There are questions regarding the formula on confidence intervals for large samples. In reviewing your notes (Section 1. page 68/82), you have included an additional factor [sqrt( (N-n) / (N-1)) for sampling with replacement or infinite population. I also noticed that in another section "Sampling distribution of means" (Section 1 page 61/82), you included the same term for the reason of finite population. I am a bit confuse and could you confirm on the formula?

Thanks,
Peach

 

[David Harper CFA FRM]

Peach,

The second instance of the formula (p. 68) is incorrectly labeled. My apologies. You are quite correct: the formulas are the same. (i will ensure it is corrected on the summary formula sheets that will be posted soon).

The key formula (i.e., most likely to be tested) is the STANDARD ERROR (standard deviation) of the SAMPLE MEAN = sample/population standard deviation divided by the square root of the sample size (n). Note, this is exactly the same thing as: variance of the sample (sampling distribution of) mean equals sample/population variance divided by sample size (n).
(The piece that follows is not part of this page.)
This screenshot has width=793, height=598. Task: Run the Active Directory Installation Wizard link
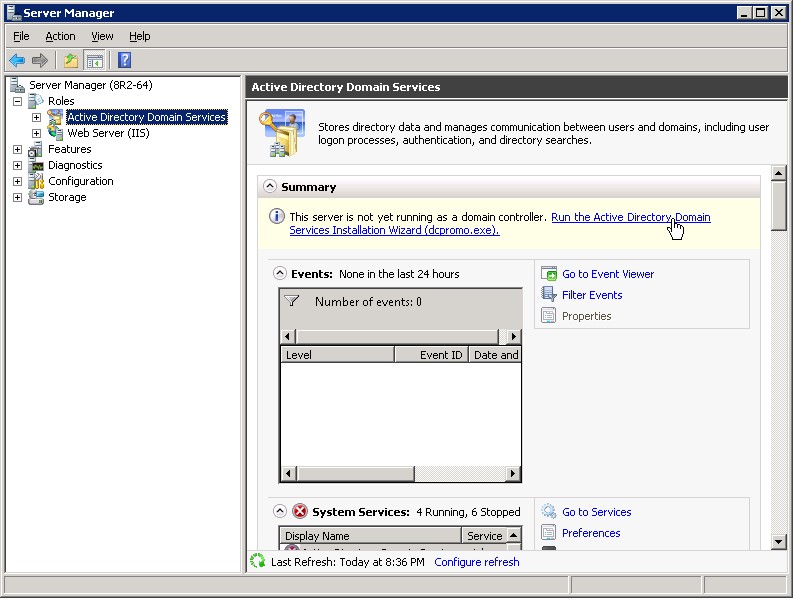630,217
So, on p. 68, the same standard error is plugged into confidence intervals for purpose of hypothesis testing. And the typical (i.e., more likely to be tested) approach is to use, for the standard deviation: the sample/population standard deviation divided by the square root of the sample size. So p. 68 is incorrectly labeled because this refers in both cases to "random sampling from infinite population or finite population with replacement." That is, without the (N-n)/(N-1) modifier, and this would typically be assumed unless stated otherwise.

Under both cases, if the random sampling is without replacement, the (N-n)/(N-1) modifier is used for the variance (and the square root of same for standard deviation). The reason is that "without replacement," as n approaches N, the sample mean must converge toward the true (population) mean such that the standard error of the sample mean can be tends toward zero with the 'increasing accuracy' of the sample mean.